Five supplier archetypes

  1. The Vanishing Vendor — early engagement followed by disappearance between sample and PO.
  2. The Bandwidth Tax — eventually delivers, but costs excessive email threads along the way.
  3. The Silent Inviter — accepts RFPs without submitting quotes; the ~two-thirds pattern.
  4. The Weather Vane — inconsistent pricing with contractual camouflage language.
  5. The Reliable Voice — low ghosting, efficient quotes, stable pricing, proactive problem-flagging. Under 5% of suppliers.

Why ERPs can’t see any of this

Email was always the system of record. LLMs finally made it readable. Traditional ERP systems capture trailing indicators — OTIF, quality defects, aging receivables. Email contains leading indicators of supplier reliability: how often they reply, how many rounds a bid takes, whether they proactively flag stock-outs, how their pricing moves quote-over-quote.

Until recently, structuring this data at scale wasn’t possible. It is now.

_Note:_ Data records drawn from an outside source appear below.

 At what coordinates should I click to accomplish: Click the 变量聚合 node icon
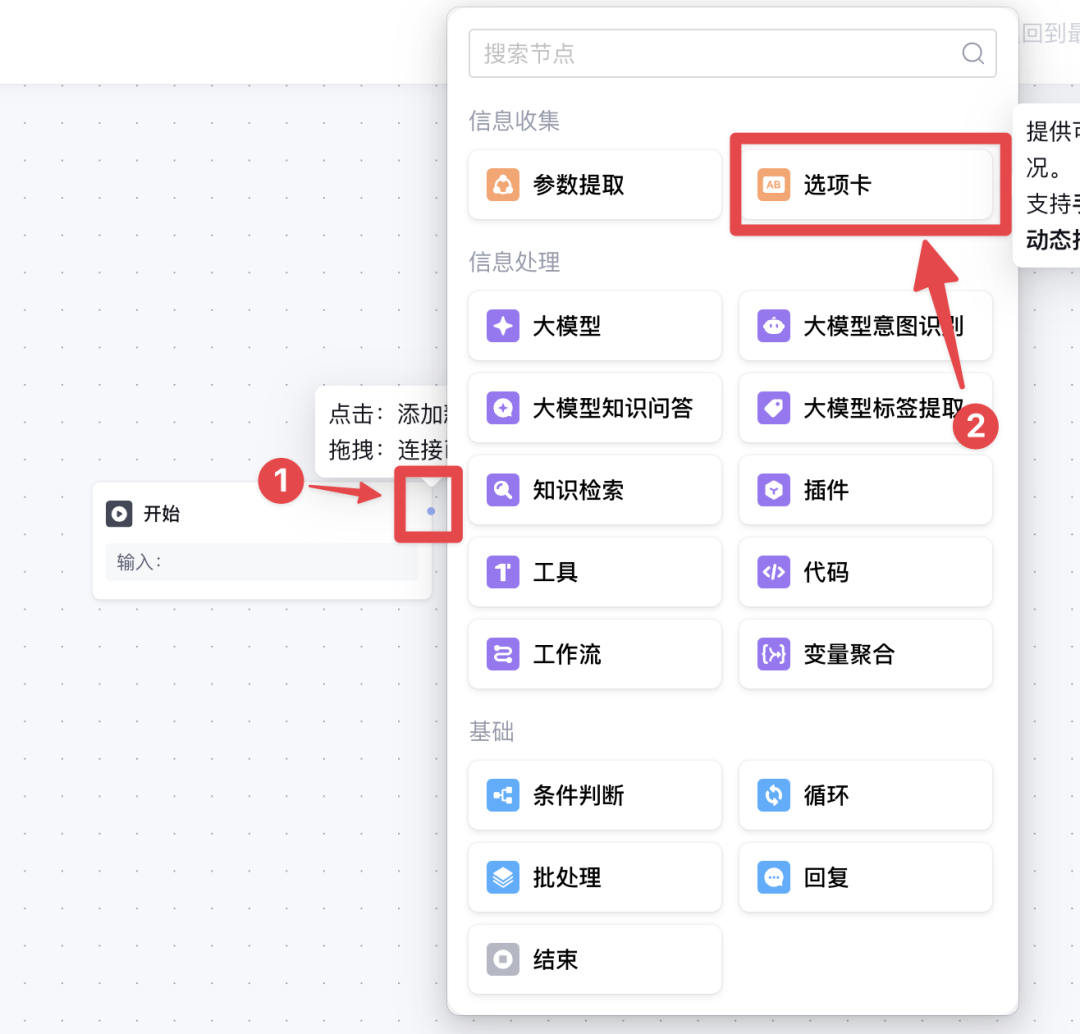773,654
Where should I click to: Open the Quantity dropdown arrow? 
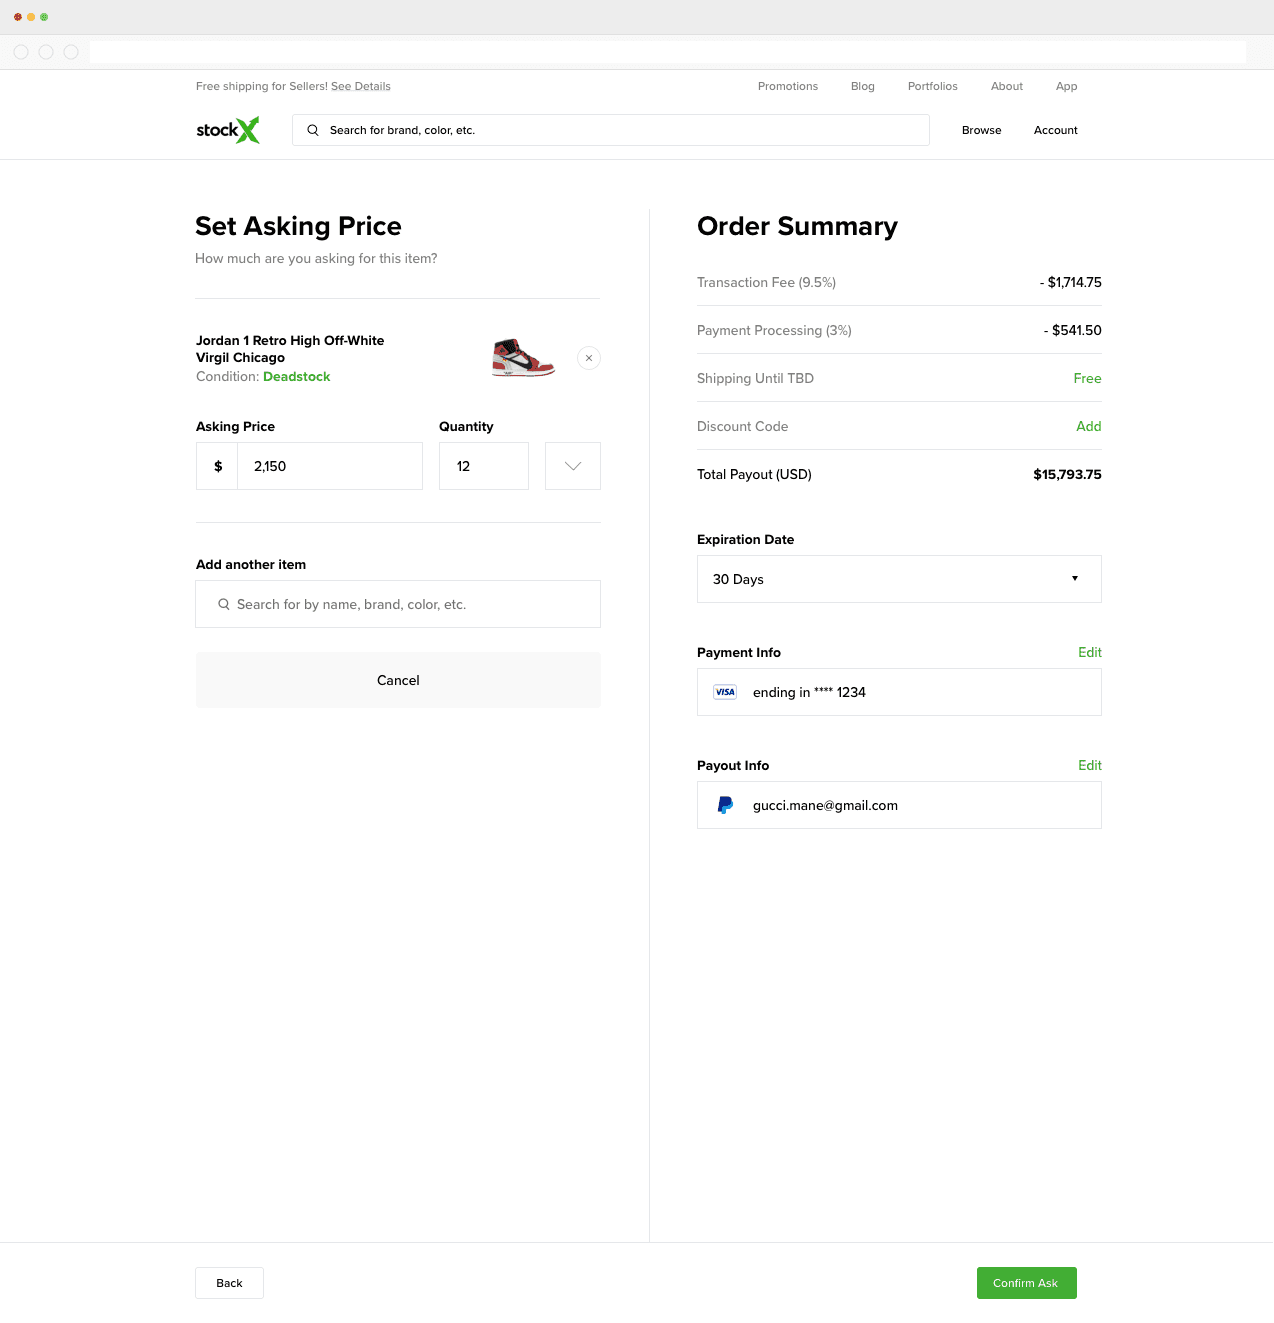coord(572,466)
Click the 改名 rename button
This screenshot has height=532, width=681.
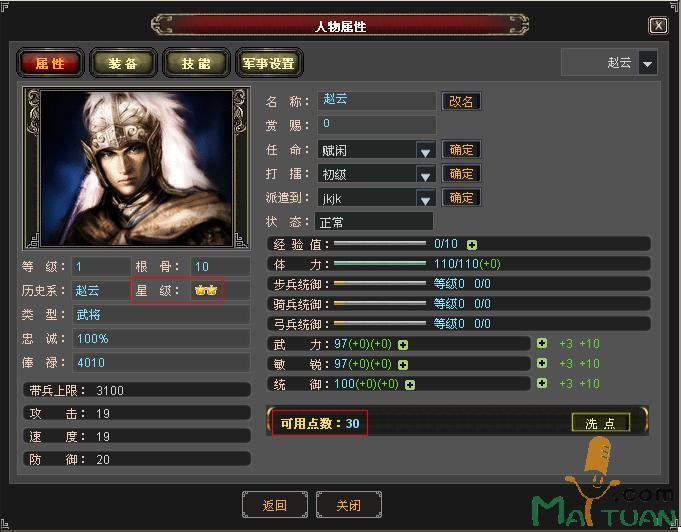point(461,102)
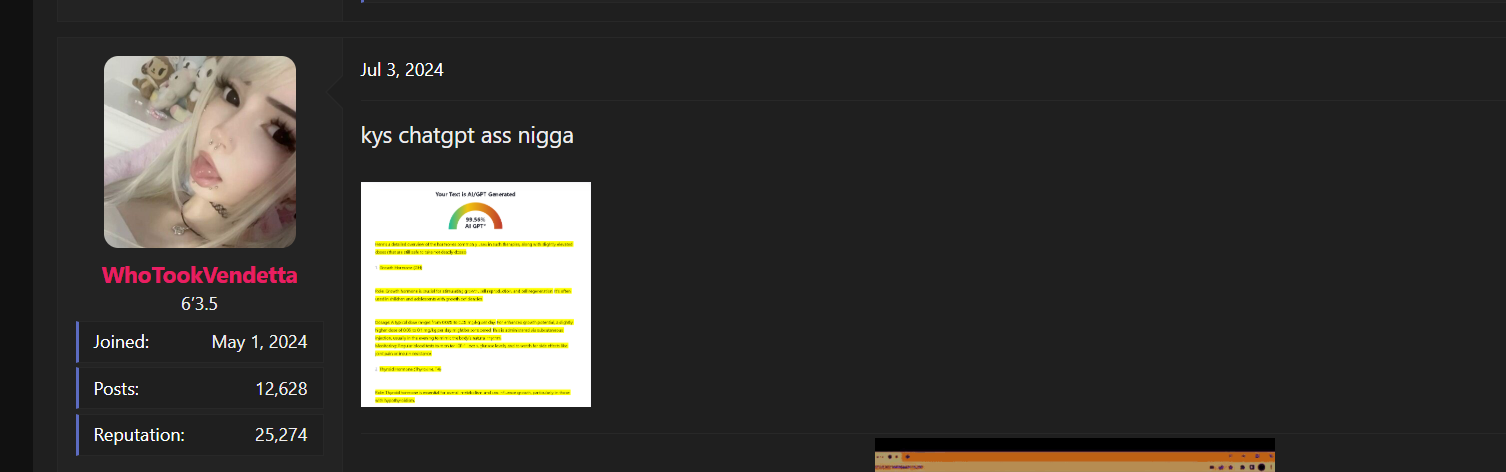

What to do with this benchmark

Rank your supplier list by ghost rate first. Then by bandwidth tax. The lists rarely match the supplier list you’d build from ERP data alone — and that mismatch is where the risk you haven’t measured lives.

Source: Waystation AI analysis of 52,407 buyer-supplier communications at 12 mid-market food, beverage, supplement, and pet food companies ($50M–$500M revenue range), Q4 2025–Q1 2026. The full dataset is published at waystationai.com.